>>>

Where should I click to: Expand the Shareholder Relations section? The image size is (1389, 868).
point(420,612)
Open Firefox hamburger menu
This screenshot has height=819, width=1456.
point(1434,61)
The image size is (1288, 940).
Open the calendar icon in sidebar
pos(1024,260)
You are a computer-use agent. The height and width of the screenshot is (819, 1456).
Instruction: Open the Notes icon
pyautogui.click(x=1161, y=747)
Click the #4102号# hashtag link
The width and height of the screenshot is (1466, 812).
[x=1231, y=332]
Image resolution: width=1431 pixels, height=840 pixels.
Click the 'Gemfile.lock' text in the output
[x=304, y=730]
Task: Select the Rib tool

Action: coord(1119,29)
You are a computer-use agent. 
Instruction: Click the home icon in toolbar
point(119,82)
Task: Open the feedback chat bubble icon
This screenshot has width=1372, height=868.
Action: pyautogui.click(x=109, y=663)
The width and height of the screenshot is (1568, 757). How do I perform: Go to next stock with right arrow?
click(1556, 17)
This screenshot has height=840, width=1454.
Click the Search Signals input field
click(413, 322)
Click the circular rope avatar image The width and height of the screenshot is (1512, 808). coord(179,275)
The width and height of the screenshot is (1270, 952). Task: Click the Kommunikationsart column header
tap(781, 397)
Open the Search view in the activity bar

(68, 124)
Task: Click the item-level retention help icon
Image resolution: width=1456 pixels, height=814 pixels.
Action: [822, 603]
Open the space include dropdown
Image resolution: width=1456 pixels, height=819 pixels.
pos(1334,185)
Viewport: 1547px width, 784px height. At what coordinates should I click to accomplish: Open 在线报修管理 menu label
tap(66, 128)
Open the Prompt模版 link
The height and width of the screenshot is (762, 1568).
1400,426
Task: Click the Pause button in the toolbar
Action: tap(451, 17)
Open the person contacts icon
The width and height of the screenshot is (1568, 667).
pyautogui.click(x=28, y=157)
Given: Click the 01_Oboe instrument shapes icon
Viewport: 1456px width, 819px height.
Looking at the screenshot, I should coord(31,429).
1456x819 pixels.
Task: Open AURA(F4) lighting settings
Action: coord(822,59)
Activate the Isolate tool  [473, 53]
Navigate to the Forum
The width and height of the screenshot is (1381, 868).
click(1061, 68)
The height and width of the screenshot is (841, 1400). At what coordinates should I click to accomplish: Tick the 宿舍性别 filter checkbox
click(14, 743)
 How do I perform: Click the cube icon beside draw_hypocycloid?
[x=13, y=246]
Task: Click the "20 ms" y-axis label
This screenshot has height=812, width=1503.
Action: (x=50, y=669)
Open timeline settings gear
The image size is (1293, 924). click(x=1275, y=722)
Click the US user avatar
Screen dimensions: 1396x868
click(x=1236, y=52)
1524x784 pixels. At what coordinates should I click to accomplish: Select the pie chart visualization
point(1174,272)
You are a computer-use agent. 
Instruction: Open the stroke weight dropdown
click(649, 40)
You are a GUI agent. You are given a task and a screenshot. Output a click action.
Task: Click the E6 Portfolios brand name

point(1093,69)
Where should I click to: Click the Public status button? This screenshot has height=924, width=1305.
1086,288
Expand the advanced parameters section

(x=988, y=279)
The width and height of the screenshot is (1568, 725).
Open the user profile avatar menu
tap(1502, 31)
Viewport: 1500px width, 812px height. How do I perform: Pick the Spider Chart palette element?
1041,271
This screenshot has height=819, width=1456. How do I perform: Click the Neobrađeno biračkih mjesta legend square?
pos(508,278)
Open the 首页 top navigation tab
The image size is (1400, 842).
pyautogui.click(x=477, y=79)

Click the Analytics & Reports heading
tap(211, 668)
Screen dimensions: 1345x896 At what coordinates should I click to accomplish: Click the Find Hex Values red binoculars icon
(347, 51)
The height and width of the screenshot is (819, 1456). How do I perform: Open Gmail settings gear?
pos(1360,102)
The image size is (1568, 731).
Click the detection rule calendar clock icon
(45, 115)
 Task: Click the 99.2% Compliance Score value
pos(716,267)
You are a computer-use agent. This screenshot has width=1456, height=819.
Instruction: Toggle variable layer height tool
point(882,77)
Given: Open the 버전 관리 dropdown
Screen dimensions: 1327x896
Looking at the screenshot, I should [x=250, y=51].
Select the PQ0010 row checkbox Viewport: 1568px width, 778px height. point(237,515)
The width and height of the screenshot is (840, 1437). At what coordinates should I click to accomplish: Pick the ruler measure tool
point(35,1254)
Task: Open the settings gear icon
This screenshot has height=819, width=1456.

<<<

Task requirements:
Pick every line of the data that includes the string "computer".

Exercise output:
You are a computer-use agent. The height and width of the screenshot is (819, 1456).
You are a computer-use agent. 
You are a computer-use agent. 
You are a computer-use agent. This screenshot has width=1456, height=819.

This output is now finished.